Tuesday, February 22, 2011

tuna pasta


Pasta with Tuna, Arugula, and Hot Pepper is a staple for us - it's easy to make and doesn't take very long. We usually have it for dinner on nights we can't be arsed to do anything fancy but still don't feel like ordering pizza.

Let's look over the ingredients:

1 pound dried fettuccine, spaghetti or linguine
1/2 cup extra virgin olive oil
2 large garlic cloves, or more to taste, finely minced
Generous pinch hot red pepper flakes
2 6-ounce cans tuna packed in olive oil, drained
Kosher salt
1/2 to 3/4 pound baby arugula

So, obviously baby arugula may not be something they're going to have at your local corner store. By the way, arugula is also known in Korea as rocket (로켓) or rucola (루콜라). You can identify it by its leaves:

It's not impossible to find in Korea, but spinach is probably an easier substitute. We usually make it with spinach and it's fine.

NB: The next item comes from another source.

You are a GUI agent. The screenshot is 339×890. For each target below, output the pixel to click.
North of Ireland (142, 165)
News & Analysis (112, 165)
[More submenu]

6 ounces is about 170 grams, FYI. A typical Korean can of tuna (참치) is going to be a little less than this (usually 150 grams). Speaking of which, you may be bedazzled and confused by the variety of canned tuna available to you here. I usually don't bother getting the olive oil tuna: I just drain the tuna, drench it in olive oil, then let it sit for a bit. The cheapest tuna is called "mild tuna" (마일드 참치):
By "mild" they mean "shredded finer and tastes somewhat blander than other sorts of canned tuna." I don't think it really matters in this dish, since you're adding garlic and hot pepper powder anyway. Do not fear the mild canned tuna.

For kosher salt, I use sea salt. You could just use regular salt, of course - not a big deal. Use it sparingly though - the hot pepper powder and the garlic add enough flavor to the dish.

Finally, I like to add button mushrooms. I slice them and sautee them first, by themselves, with a little olive oil and a sprinkle of rosemary. Then I take them out and add them later with the pasta and spinach.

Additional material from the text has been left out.